Famoso – O escritor também ficou com a impressão de que Coelho já sabia
que seria famoso. “Ele guarda num baú a asa do primeiro passarinho que
matou, aos 15 anos, e o pedaço de papel onde escreveu pela primeira vez a
palavra Paulo.” Agora, Morais procura, via página da internet – www. cpc.com.br/paulocoelho –, contato com quem tiver algo interessante a contar.
Coelho se confessa curioso. Afinal, é a primeira vez que sua vida é revirada dessa forma. Mas, com a paciência de um monge, aguarda a publicação. “Não vou passar
o vexame de perguntar ou pedir para ler”, diz.
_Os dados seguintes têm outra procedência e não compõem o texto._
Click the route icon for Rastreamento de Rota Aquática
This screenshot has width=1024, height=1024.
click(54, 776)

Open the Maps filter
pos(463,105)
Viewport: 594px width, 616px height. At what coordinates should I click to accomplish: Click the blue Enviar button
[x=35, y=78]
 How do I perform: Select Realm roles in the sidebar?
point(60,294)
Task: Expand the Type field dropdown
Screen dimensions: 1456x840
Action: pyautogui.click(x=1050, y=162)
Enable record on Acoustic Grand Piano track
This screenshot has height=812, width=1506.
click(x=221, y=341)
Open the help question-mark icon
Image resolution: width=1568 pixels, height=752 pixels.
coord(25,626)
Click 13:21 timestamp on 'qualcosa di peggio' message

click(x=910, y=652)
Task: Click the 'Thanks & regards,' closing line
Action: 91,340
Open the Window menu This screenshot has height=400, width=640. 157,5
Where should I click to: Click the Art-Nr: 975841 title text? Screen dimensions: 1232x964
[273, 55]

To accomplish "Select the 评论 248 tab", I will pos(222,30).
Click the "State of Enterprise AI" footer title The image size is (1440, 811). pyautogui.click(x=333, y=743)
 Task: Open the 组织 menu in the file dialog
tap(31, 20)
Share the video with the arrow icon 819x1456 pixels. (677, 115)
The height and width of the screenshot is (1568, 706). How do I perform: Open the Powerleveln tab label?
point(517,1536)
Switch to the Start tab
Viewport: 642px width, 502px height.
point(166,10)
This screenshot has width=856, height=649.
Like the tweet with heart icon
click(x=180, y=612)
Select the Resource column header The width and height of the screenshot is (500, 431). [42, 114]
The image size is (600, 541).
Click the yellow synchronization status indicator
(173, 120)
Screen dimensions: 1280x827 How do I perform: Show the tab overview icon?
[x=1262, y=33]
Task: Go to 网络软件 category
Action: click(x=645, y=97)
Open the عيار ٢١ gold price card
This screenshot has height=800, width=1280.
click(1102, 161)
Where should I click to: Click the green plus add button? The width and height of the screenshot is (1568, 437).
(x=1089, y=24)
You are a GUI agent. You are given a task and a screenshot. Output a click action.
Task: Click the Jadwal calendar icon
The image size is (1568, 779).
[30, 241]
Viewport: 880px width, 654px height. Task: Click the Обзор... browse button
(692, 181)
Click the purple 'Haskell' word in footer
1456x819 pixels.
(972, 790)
Aos 59 anos, sete livros publicados, Fernando Morais, mineiro de Mariana, leva uma vida simples e se dá direito a um único luxo, a motocicleta BMW 1200. “Dinheiro não é o que me atrai. No caso da Planeta, topei porque era um bolo muito grande, caí em tentação”, brinca. A carreira começou como office-boy do extinto Banco da Lavoura, em Belo Horizonte, e passou pela política, uma tentação que já não o seduz. “Eleitor entra por uma porta e eu saio pela janela”, afirma. Filiado ao PMDB, foi duas vezes deputado estadual por São Paulo, onde mora, secretário de Educação também duas vezes e candidato a governador em 2002. Envolto em baforadas de charuto cubano Cohiba, Morais diz que é um privilegiado por sobreviver da profissão que ama. E que acaba de torná-lo o mais bem-remunerado “operário das letras.”